The MBA Tour will reach the four corners of the globe in the upcoming months, having separate tours in Asia and India in September, the Middle East and Istanbul in October, and Canada in November. The tour events provide you with great opportunities to meet with school representatives and learn more about the schools. However, fairs also can devolve into mind-numbing circuits of big, crowded halls where you collect shiny brochures that will gather dust and nothing more.
How can you ensure that those few hours are beneficial?
I recently had the opportunity to interview Peter von Loesecke, CEO and Managing Director of The MBA Tour LLC, and am sharing inside tips Peter revealed for making the most of your MBA Fair experience.
- How should applicants prepare for a fair so that they can get the most out of the event?

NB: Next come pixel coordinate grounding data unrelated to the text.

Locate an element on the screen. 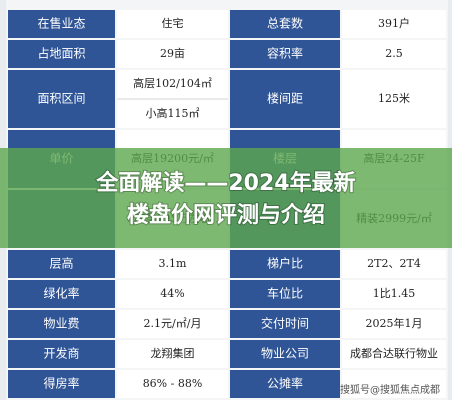 The width and height of the screenshot is (452, 400). label-text: 梯户比 is located at coordinates (285, 264).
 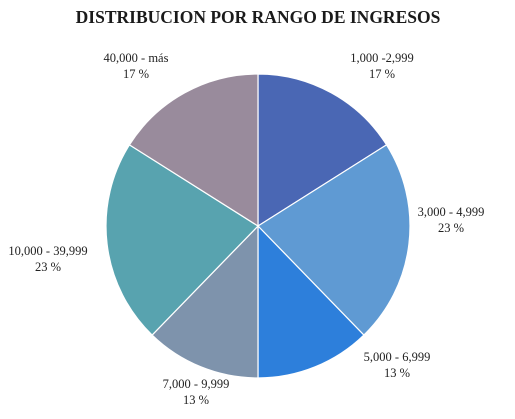 What do you see at coordinates (398, 357) in the screenshot?
I see `slice-category-label: 5,000 - 6,999` at bounding box center [398, 357].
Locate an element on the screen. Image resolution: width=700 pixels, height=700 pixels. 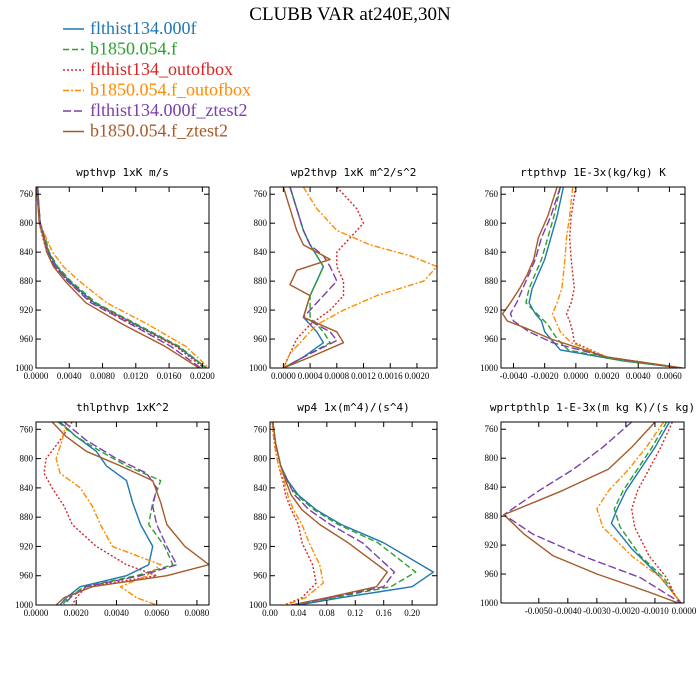
x-tick-label: -0.0040 is located at coordinates (514, 376).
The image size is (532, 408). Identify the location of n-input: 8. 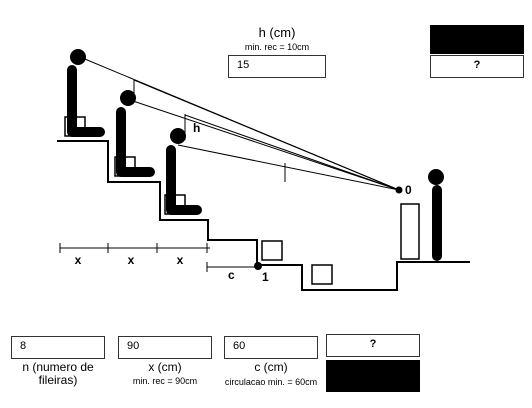
(58, 348).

Applicants attending MBA Tour events should prepare themselves by researching MBA programs, by thinking about their career interests and goals, and by knowing how an MBA helps them achieve those goals and interests. Career interests may be described as something that rounds out an applicant’s education or satisfies a personal goal like improving leadership skills.

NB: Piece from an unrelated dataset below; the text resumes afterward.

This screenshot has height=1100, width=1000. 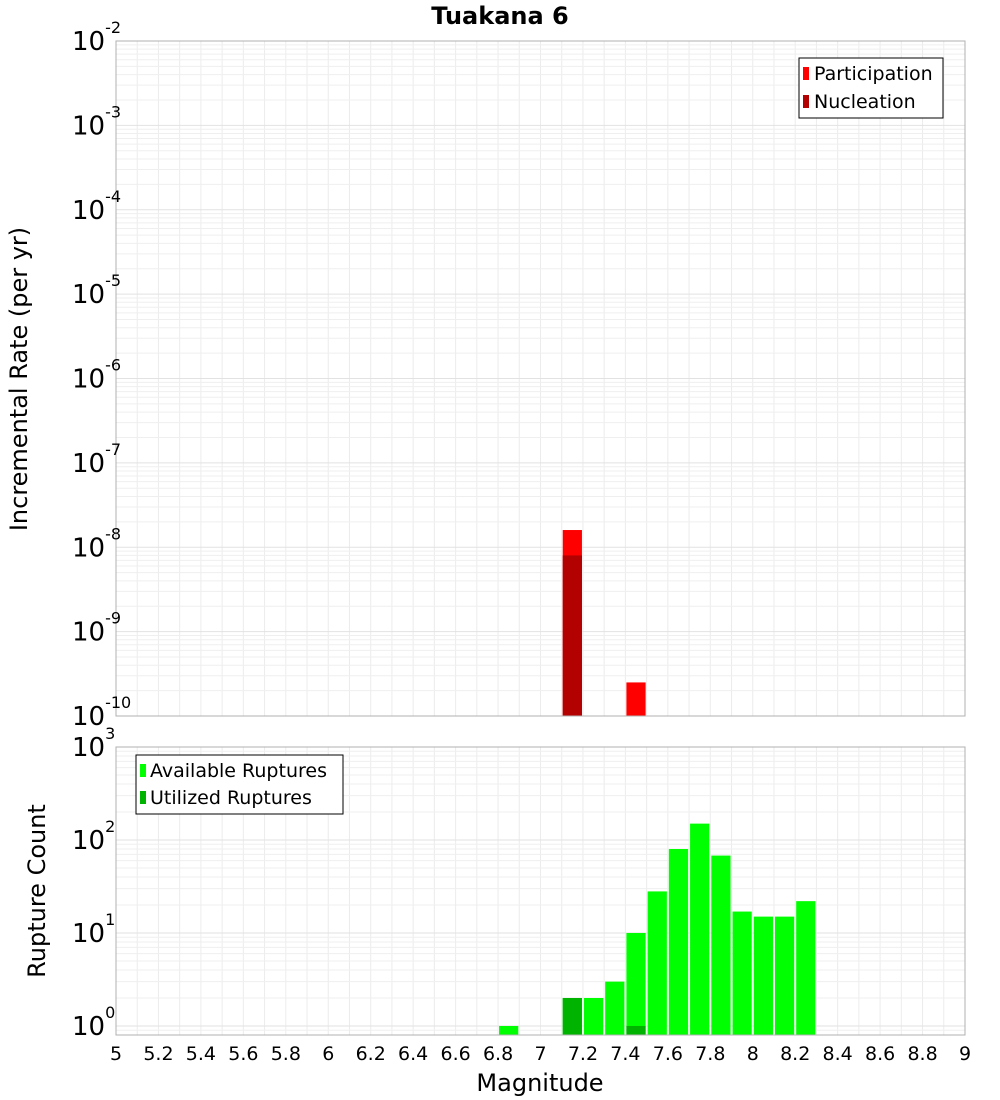 I want to click on legend-label-participation: Participation, so click(x=874, y=74).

- What are reasonable goals for spending a few hours at an MBA fair?
A reasonable goal for anyone attending an event is to make a lasting impression so that the representative will remember you. My suggestion is to have your resume available and I recommend wearing business attire. Business casual is ok, but most serious students, especially those outside the US, attend in business attire. Make sure you ask questions that pertain to your personal situation and goals and avoid asking questions that can be answered off the school’s internet site.
- What should applicants do while at the fair to get the most out of it?

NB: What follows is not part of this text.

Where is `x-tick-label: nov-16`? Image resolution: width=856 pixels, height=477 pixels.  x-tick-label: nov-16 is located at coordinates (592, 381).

Expand your horizons. Everyone comes to our events with first impressions of programs and where they want to go to school. Don’t let those first impressions influence who you speak with. Try and visit with as many schools as you can and have your visit recorded. That way a program has a record of your interest.
- How much time should an applicant try to grab with a school representative at a fair?
Perhaps 3 to 5 minutes with each representative present. Schools reps local to the city in which the event is being held are usually very busy. Schools from out of town will have more time to spend with you. Use that availability to make an impression. If no one is competing for time than a student can take as long as he wants. However, I urge students not to monopolize a conversation because it demonstrates a level of insensitivity.
- Is it appropriate to ask for a business card and to contact the representative after a fair?
Yes, absolutely and you should send them an email thanking them for the time they spent with you. You can even resend your resume too!
- What are common mistakes applicants make when participating in MBA fairs?
Asking questions that are not relevant to his or her situation or not researching schools before talking with them. Here are some questions not to ask…
- “What is your average GMAT score?”…research this online on Business Week or through other sources.
- “Tell me why I should apply to your school…” never ask this of an admission officer because it implies you think the school would be privileged to accept you.
- “Where is your school located?“…this question does not exhibit much prior research.
- Asking a local program…”How strong is your career services in this city?” A better question is: “Does your career services center have connections into XYZ industry where I am looking for a position after graduation?” The second question is a fair question and should be asked. The first one will generate a predictable response of “Of course we are strong in job placement in this city”
The more your questions relate to your goals, situation and background the better they are to ask because asking penetrating questions allows the representative to get a lasting impression of you! Remember you are considering a big investment by going back to school. Schools want to get to know you as a person.